--- WHAT THIS TASK INVOLVES ---
Please set down the entire listing exactly.

Start of THE DATA

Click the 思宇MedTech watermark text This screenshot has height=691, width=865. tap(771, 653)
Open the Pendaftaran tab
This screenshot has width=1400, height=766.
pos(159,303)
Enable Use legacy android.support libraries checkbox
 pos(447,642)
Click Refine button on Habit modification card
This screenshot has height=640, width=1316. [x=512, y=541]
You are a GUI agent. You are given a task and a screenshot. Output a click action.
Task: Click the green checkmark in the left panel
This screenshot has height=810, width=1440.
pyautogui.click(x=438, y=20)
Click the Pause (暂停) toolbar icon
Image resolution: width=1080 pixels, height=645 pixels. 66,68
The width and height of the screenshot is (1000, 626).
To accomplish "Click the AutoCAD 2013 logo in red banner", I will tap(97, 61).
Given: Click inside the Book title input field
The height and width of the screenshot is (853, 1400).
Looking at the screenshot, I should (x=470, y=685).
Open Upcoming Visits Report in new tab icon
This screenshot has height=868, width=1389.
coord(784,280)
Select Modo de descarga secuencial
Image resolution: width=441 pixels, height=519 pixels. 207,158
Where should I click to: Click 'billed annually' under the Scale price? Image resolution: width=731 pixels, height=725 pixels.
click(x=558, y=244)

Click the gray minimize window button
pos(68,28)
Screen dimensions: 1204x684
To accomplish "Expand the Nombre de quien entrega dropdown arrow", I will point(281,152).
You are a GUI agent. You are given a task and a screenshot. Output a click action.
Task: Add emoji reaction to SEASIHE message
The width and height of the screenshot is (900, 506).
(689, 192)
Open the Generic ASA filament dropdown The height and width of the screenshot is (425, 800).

End of THE DATA

--- RESULT BELOW ---
Click the 思宇MedTech watermark text This screenshot has height=691, width=865. tap(771, 653)
Open the Pendaftaran tab
This screenshot has width=1400, height=766.
pos(159,303)
Enable Use legacy android.support libraries checkbox
 pos(447,642)
Click Refine button on Habit modification card
This screenshot has height=640, width=1316. [x=512, y=541]
You are a GUI agent. You are given a task and a screenshot. Output a click action.
Task: Click the green checkmark in the left panel
This screenshot has height=810, width=1440.
pyautogui.click(x=438, y=20)
Click the Pause (暂停) toolbar icon
Image resolution: width=1080 pixels, height=645 pixels. 66,68
The width and height of the screenshot is (1000, 626).
To accomplish "Click the AutoCAD 2013 logo in red banner", I will tap(97, 61).
Given: Click inside the Book title input field
The height and width of the screenshot is (853, 1400).
Looking at the screenshot, I should (x=470, y=685).
Open Upcoming Visits Report in new tab icon
This screenshot has height=868, width=1389.
coord(784,280)
Select Modo de descarga secuencial
Image resolution: width=441 pixels, height=519 pixels. 207,158
Where should I click to: Click 'billed annually' under the Scale price? Image resolution: width=731 pixels, height=725 pixels.
click(x=558, y=244)

Click the gray minimize window button
pos(68,28)
Screen dimensions: 1204x684
To accomplish "Expand the Nombre de quien entrega dropdown arrow", I will point(281,152).
You are a GUI agent. You are given a task and a screenshot. Output a click action.
Task: Add emoji reaction to SEASIHE message
The width and height of the screenshot is (900, 506).
(689, 192)
Open the Generic ASA filament dropdown The height and width of the screenshot is (425, 800).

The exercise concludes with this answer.